Sehen Sie Gefahrenpotenzial in neuen, starken Cannabissortenzüchtungen? Korreliert dies mit stets mehr Personen, die um Hilfe ansuchen?

Das ist wahr, die Züchtungen sind stets stärker geworden, und auch die Balance zwischen den Cannabisalkaloiden wurde genetisch massiv verändert. Das gekoppelt an neue Methoden der Pflanzenaufzucht, lässt mich zur Überzeugung kommen, dass wir es nicht länger mit einer leichten Rauschsubstanz zu tun haben. Wir müssen Cannabis als eine hochgradig psychoaktive Substanz betrachten. Strategien im Umgang mit problematischem Konsumverhalten müssen ebendies berücksichtigen.

Wo liegen aktuell die Herausforderungen? Was kann am Gesetz, beziehungsweise muss optimiert werden?

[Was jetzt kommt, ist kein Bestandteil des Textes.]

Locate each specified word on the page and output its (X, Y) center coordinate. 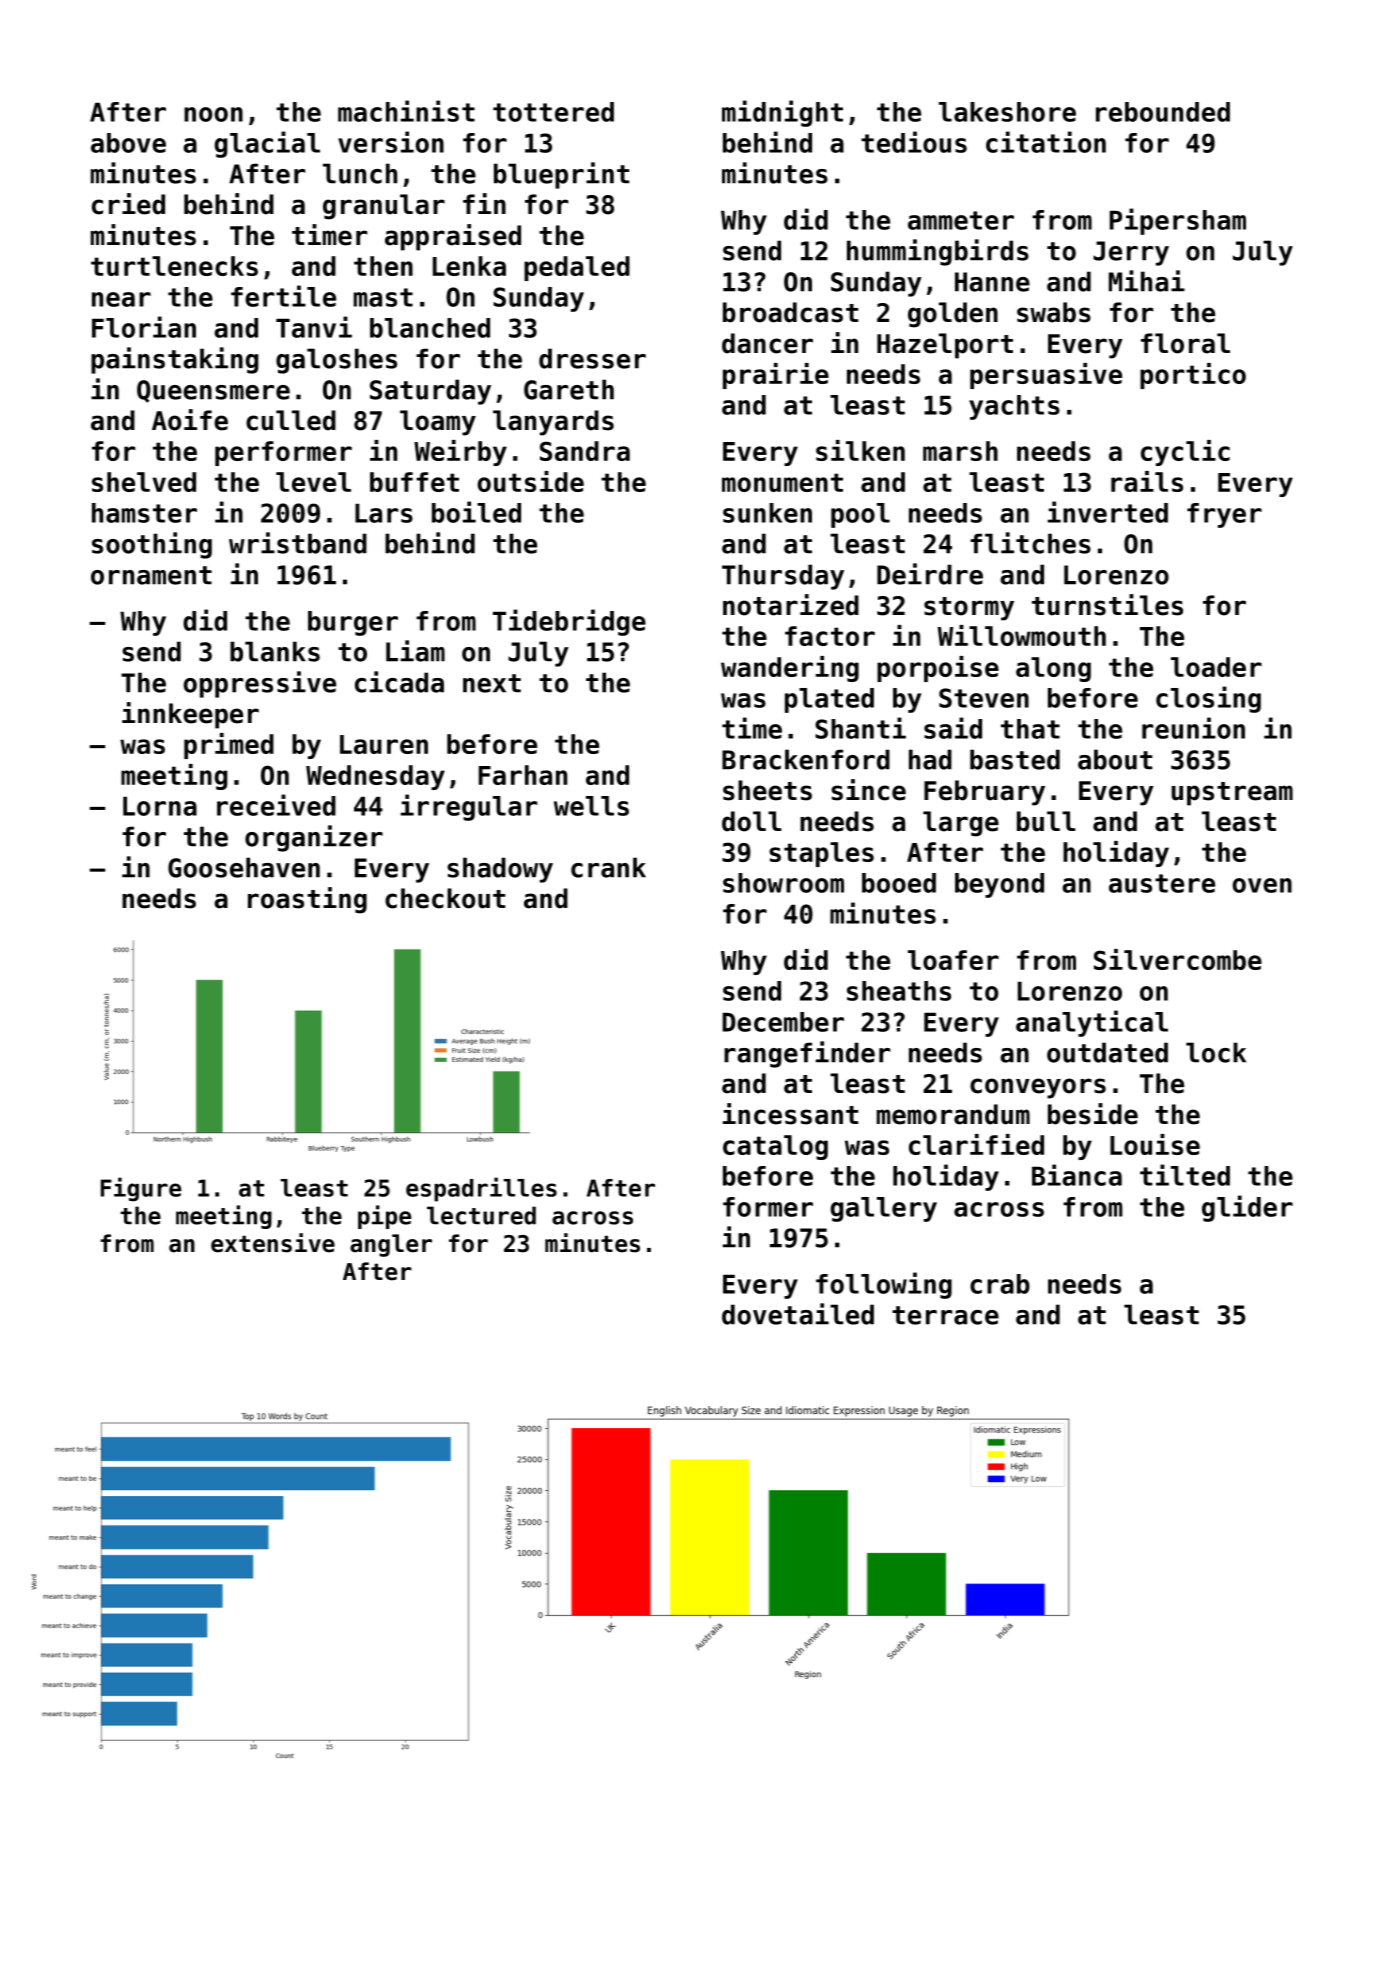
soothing (152, 545)
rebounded (1163, 112)
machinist (406, 111)
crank (608, 867)
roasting (307, 900)
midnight (782, 113)
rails (1147, 481)
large (961, 824)
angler (391, 1245)
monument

Wir beschäftigen uns mit dem Suchtverhalten einer Gesellschaft. Das ist immer eine Herausforderung. Aber wie eingangs erwähnt bereiten uns die älteren Heroinabhängigen die größte Sorge. Dabei ist Sucht stets und im Alter ein noch größeres Problem. Nicht außer Acht lassen dürfen wir Cannabis und die neuen Züchtungen, eben da es die mit Abstand am häufigsten konsumierte illegale Substanz ist. Die gesellschaftliche Toleranz gegenüber dieser ist derart hoch, auch wenn wir steigende Zahlen von notfalls medizinischen Behandlungen im Zusammenhang beobachten können, primär Panikattacken und psychotische Reaktionen nach dem Konsum. Der Konsum von Cannabis wird in Portugal fast so normal betrachtet, wie der von Alkohol. Uns fällt es nicht leicht, hier einen auf medizinischen Fakten basierenden Diskurs an diejenigen zu richten, die es verwenden.

Der Mediziner João Augusto Castel-Branco Goulão (62), geboren 1954 im zentralportugiesischen Cernache do Bonjardim, führte einst nach seinem Medizinstudium in Lissabon für 17 Jahre eine Hausarztpraxis in Faro an der Algarve, und war auch Vizebürgermeister der Stadt, ehe er erst das Taipas Zentrum für Drogensüchtige in Lissabon (1988 bis 1992), später das nationale Netzwerk der Behandlungszentren (ab 1998) leitete. Seit 2005 ist er Generaldirektor im Generaldirektorat für die Intervention bei Suchtverhalten (pt. Serviço de Intervenção nos Comportamentos Aditivos e nas Dependências). Zweimalig wurde er auch parallel zu dieser Tätigkeit zum Direktor der Europäischen Beobachtungsstelle für Drogen und Drogensucht (EBDD, 2009–2011 und 2012–2015) gewählt. Er ist verheiratet und Vater von vier Kindern, und mittlerweile Großvater zweier Enkelkinder. Hobbys erlaubt ihm sein Beruf keine. Die spärliche Freizeit verbringt er im Kreis seiner Familie.